Des conséquences dramatiques
Ce déficit de personnel ne touche pas uniquement les médecins, mais aussi les infirmiers spécialisés et en pratique avancée. "Quand on compare avec les établissements de l’Hexagone, il y a un écart significatif", souligne le Dr Pracht.
Le manque de remplaçants fragilise encore davantage l’offre de soins. "Quand un ou deux oncologues sont en poste, une absence pour congé ou maladie peut désorganiser l’ensemble du service", explique-t-il. Ces interruptions conduisent à des retards, voire à des renoncements aux soins, compromettant ainsi les chances de guérison des patients. "C’est dramatique !" insiste Katia Willinger, secrétaire adjointe du groupe UCOM.
Une solution pensée en amont
Afin de pallier ces absences et garantir une continuité des soins, Unicancer Outre-mer (UCOM) a mis en place une initiative visant à créer une "force d’appui en personnel". Cette équipe pourra assurer des remplacements allant de 15 jours à un an.

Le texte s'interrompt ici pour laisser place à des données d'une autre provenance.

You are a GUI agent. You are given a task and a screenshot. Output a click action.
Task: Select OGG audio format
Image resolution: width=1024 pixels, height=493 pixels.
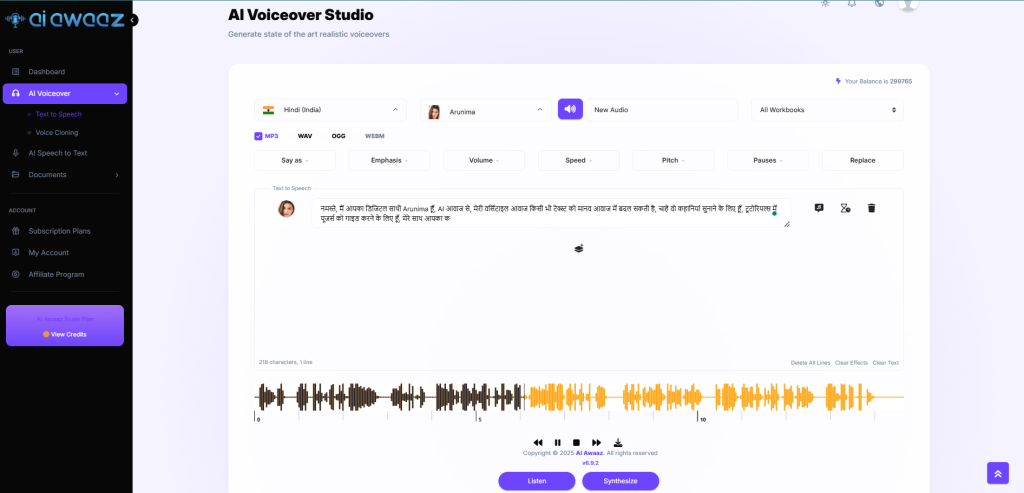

"L’idée n’est pas de déstabiliser les établissements hexagonaux, mais d’anticiper les besoins et les congés afin d’assurer une offre de soins continue et de qualité", précise le Dr Pracht.
Un premier noyau de volontaires
Lancé en mai 2024, cet appel a déjà reçu 26 réponses positives de la part d’oncologues, infirmiers, pharmaciens et radiothérapeutes, avec l’accord de leur direction. Toutefois, il est encore difficile d’évaluer si cela suffira à combler les besoins.
Ce groupe pilote interviendra sur le terrain pour tester et ajuster le dispositif. Une fois les conditions contractuelles et logistiques stabilisées, l’initiative s’ouvrira à l’ensemble du personnel des CHU et des CH. "Nous sommes ouverts à tous les professionnels, qu’ils soient issus de la Fédération hospitalière de France ou du secteur privé", assure le Dr Pracht.
Une préparation spécifique aux réalités ultramarines
Les volontaires bénéficieront d’une formation préalable, car la prise en charge du cancer en Outre-mer présente des spécificités distinctes de celles de l’Hexagone. "L’aspect anthropologique, épidémiologique, sociologique et ethnographique est fondamental", note le Dr Pracht.
Les perceptions culturelles du cancer, les réalités économiques et sociales – telles que la vie chère, les pénuries d’eau aux Antilles et à Mayotte ou la crise institutionnelle en Nouvelle-Calédonie – seront également abordées afin de maximiser l’efficacité de cette force d’appui.
Une initiative porteuse d’espoir
Malgré les défis à venir, cette mission est perçue comme une opportunité enrichissante. "C’est une expérience humaine très forte", confie le Dr Pracht. "Cela apporte un souffle nouveau aux soignants et leur offre un regard différent sur leur pratique."
Si le manque de médecins reste un problème majeur pour les années à venir, l’espoir demeure que cette initiative voie le jour d’ici fin 2025, apportant ainsi un soutien essentiel aux patients des territoires ultramarins.